Nawet jeśli sprzedawana rzecz znajduje się za granicą, nabywca musi zapłacić podatek od czynności cywilnoprawnych (PCC). Wystarczy, że mieszka w Polsce i na jej terytorium została zawarta umowa. Tak wynika z interpretacji dyrektora Krajowej Informacji Skarbowej.
Wystąpił o nią przedsiębiorca handlujący używaną odzieżą. Rozlicza się według skali, prowadzi księgę przychodów i rozchodów, nie jest podatnikiem VAT. Towar kupuje od osoby mieszkającej w Irlandii, stamtąd jest wysyłany do Polski. Zamówienia składa mailem.
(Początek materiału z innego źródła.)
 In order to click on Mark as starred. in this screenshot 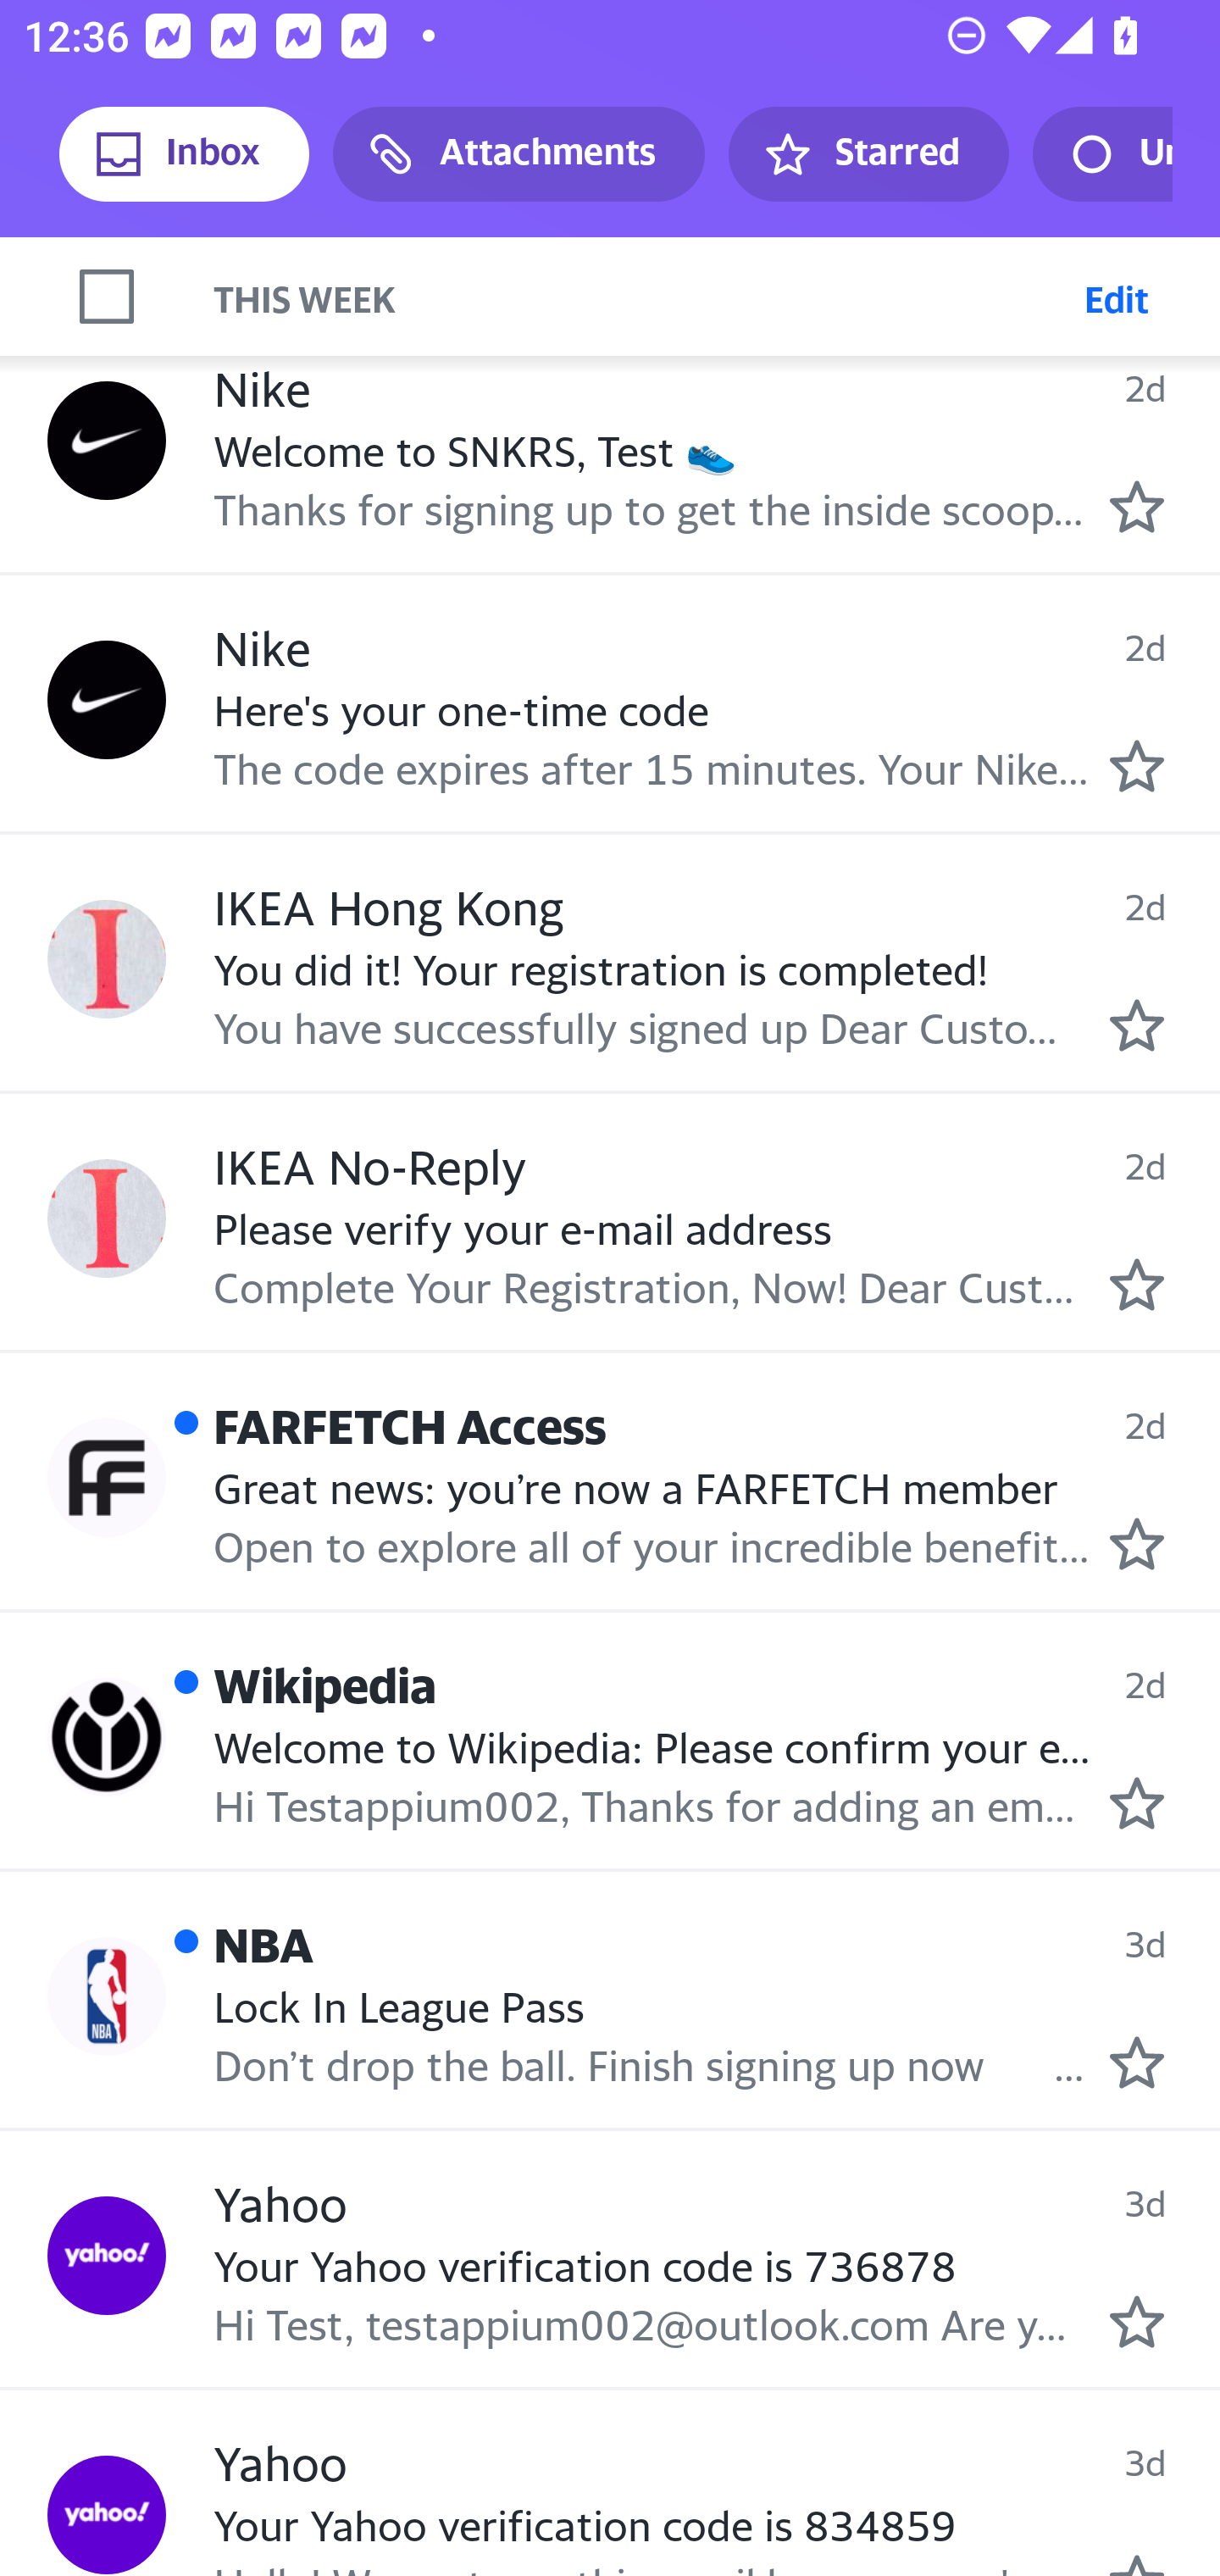, I will do `click(1137, 506)`.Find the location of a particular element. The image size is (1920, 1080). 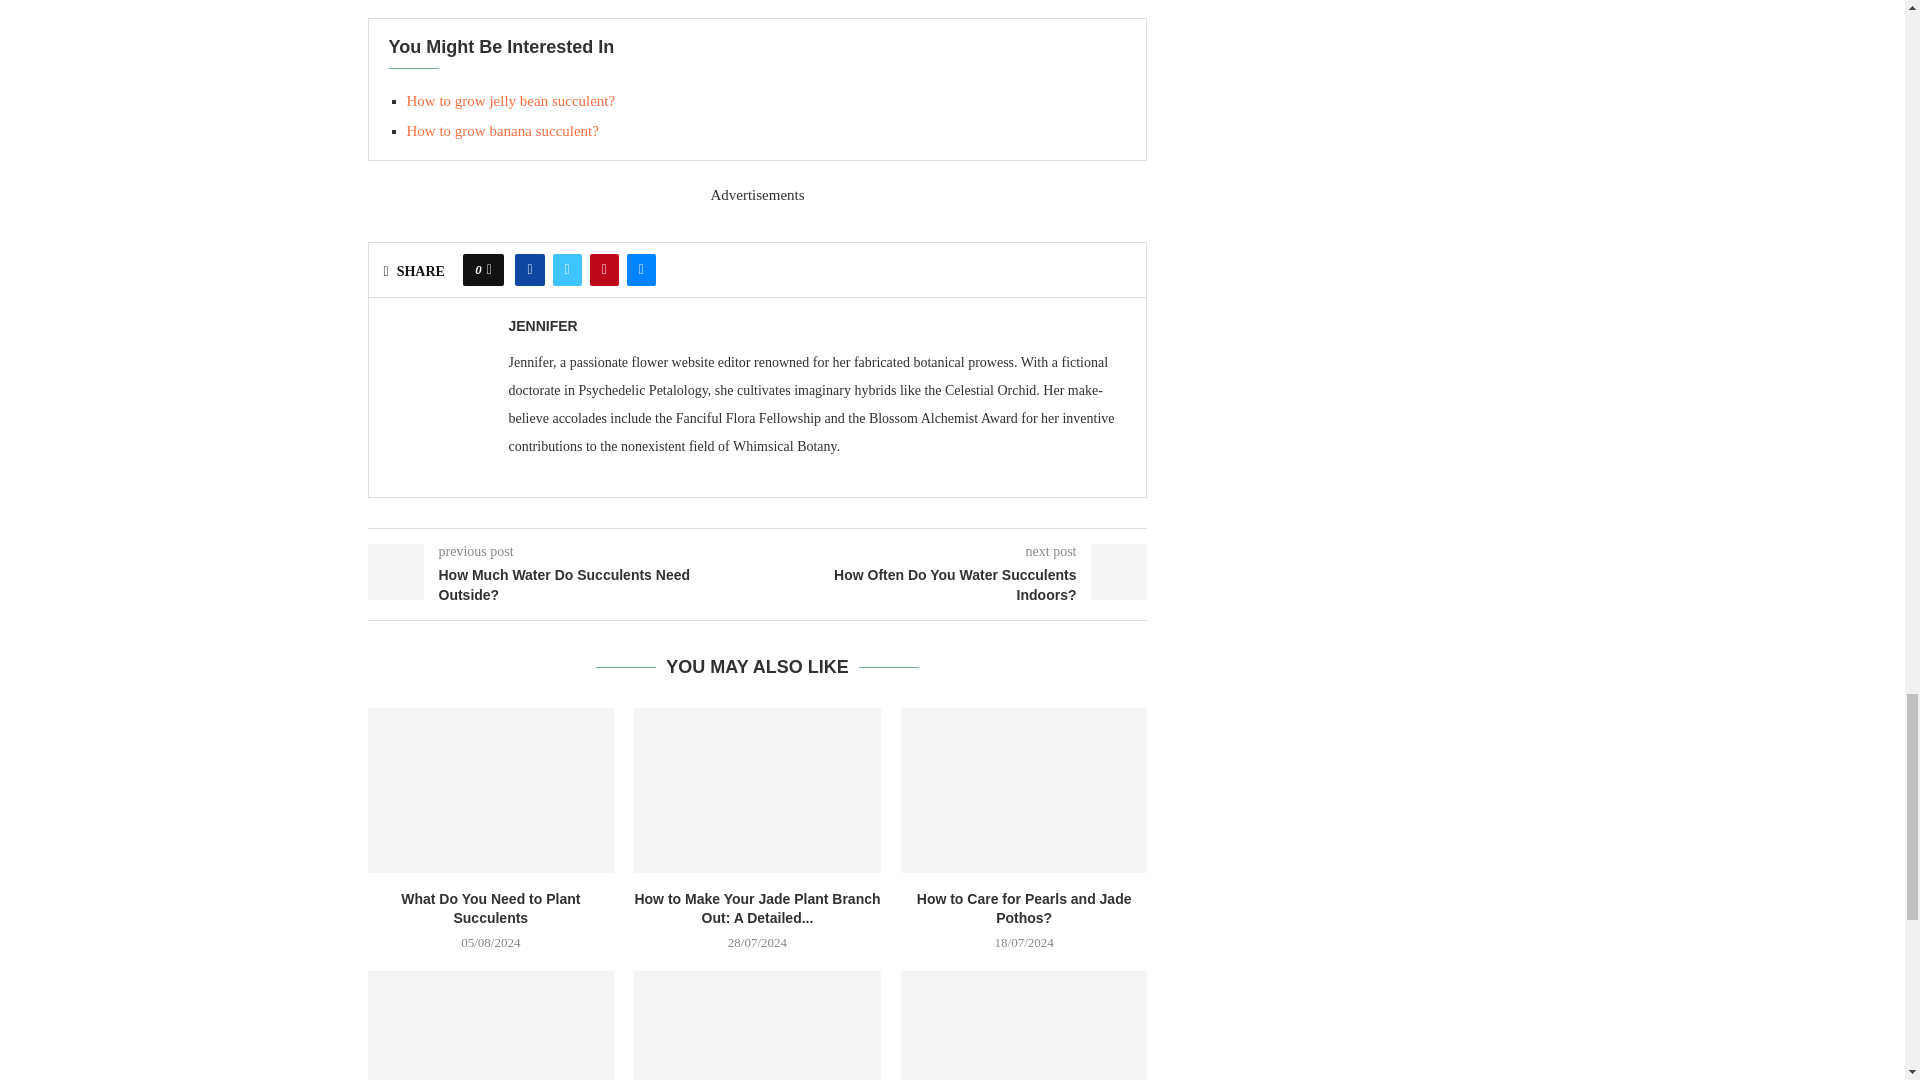

Author Jennifer is located at coordinates (542, 325).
Sprzedawca – osoba fizyczna nieprowadząca działalności gospodarczej – sporządza umowę, którą wysyła pocztą bądź wkłada do paczki wraz z towarem. Zapłata następuje po jej dostarczeniu. Kwota jednorazowej transakcji przekracza 1 tys. zł.
Czy przedsiębiorca musi płacić PCC? Twierdzi, że nie, ponieważ umowa zawierana jest poza terytorium Polski. Poza Polską znajduje się też towar, który nabywa.
Fiskus przypomniał, że PCC przy umowie sprzedaży wynosi 2 proc. Płaci go kupujący. Transakcja jest zwolniona z PCC tylko wtedy, gdy wartość rzeczy nie przekracza 1 tys. zł lub gdy podlega opodatkowaniu VAT.
Skarbówka podkreśliła, że sprzedaż rzeczy znajdujących się za granicą podlega podatkowi, jeśli spełnione są dwa warunki. Po pierwsze, nabywca ma miejsce zamieszkania lub siedzibę na terytorium Rzeczypospolitej Polskiej. Po drugie, czynność cywilnoprawna została dokonana też na jej terytorium.